Disaggregating is not easy. In addition to managing two separate pools of resources, you need to implement a caching transfer protocol and design a routing layer that knows where every cached version exists. While the additional complexity may be negligible for smaller deployments (say, five or fewer GPUs), it will significantly hinder larger deployments. Larger deployments are exactly the ones complaining about their inability to obtain sufficient GPU allocations. Companies that are currently experiencing delays in receiving GPU allocations typically utilize dozens to hundreds of GPUs. At this scale, the wasted GPU resource utilization can be calculated in tens of millions of dollars annually.
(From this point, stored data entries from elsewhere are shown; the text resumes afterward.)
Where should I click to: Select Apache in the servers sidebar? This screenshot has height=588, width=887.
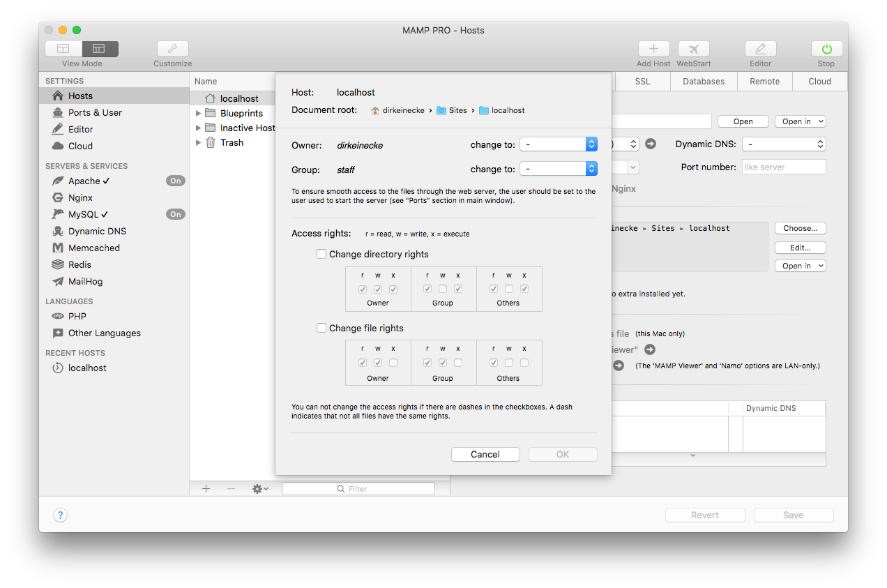(84, 181)
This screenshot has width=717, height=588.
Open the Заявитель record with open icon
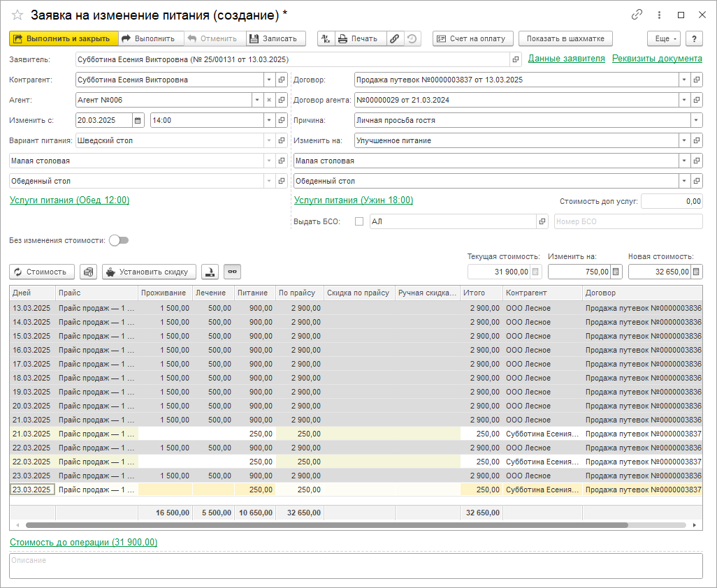click(516, 59)
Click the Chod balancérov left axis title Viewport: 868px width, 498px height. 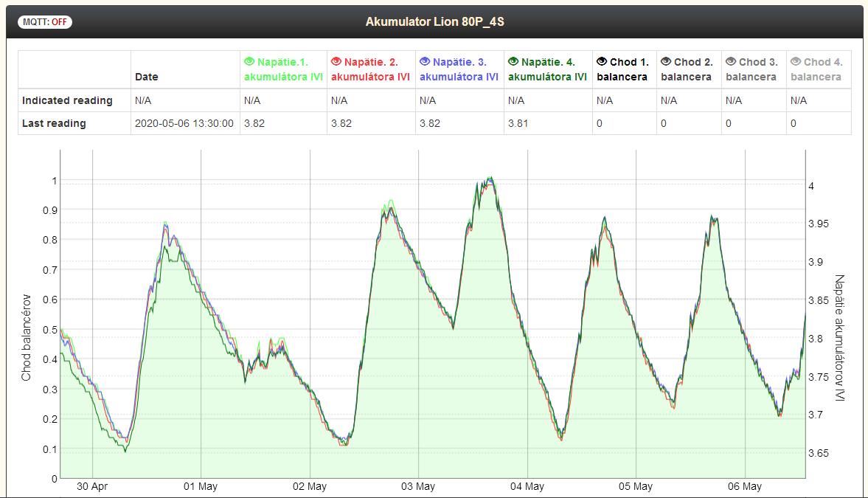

The industry conversation about GPU scarcity focuses almost entirely on the supply side. Build more fabs. Design better chips. Negotiate bigger cloud contracts. Those things matter. But the demand side deserves equal scrutiny. If every team running monolithic LLM inference switched to disaggregated serving tomorrow, the effective GPU supply would roughly double overnight. No new silicon required.
That won’t happen tomorrow. But it is happening. The tooling is ready, the research is proven, and the companies that figured this out early are serving the same traffic on half the hardware. The remainder are continuing to provision based on write operations and run read operations.